Without pictures, repeat exactly the lines from the one containing "1637x739 pixels." through the end of the entries.
***** Data for this task
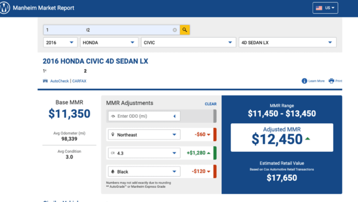Open the AutoCheck report link
The image size is (358, 202).
pos(60,81)
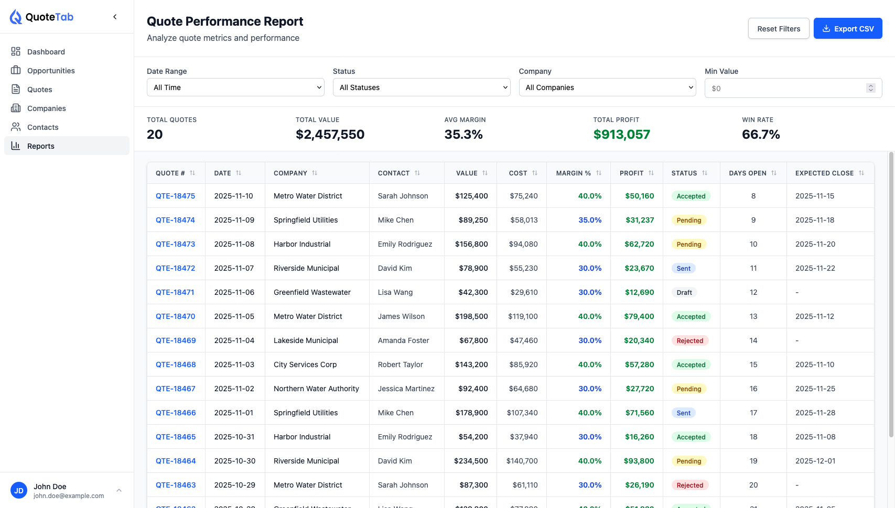
Task: Click the QuoteTab logo icon
Action: pos(16,17)
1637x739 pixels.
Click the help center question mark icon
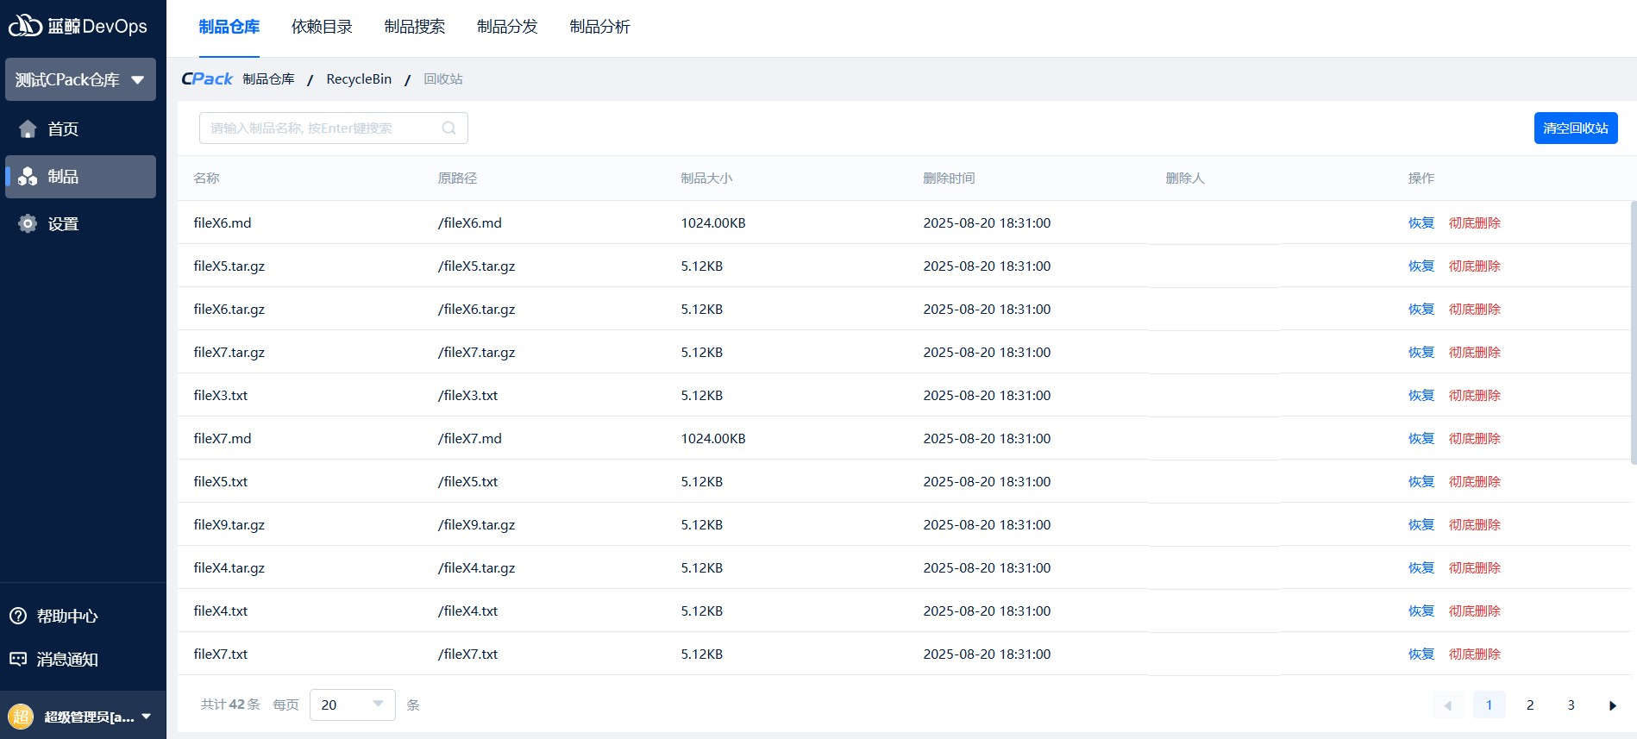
**********
Answer space:
1637x739 pixels.
Click the help center question mark icon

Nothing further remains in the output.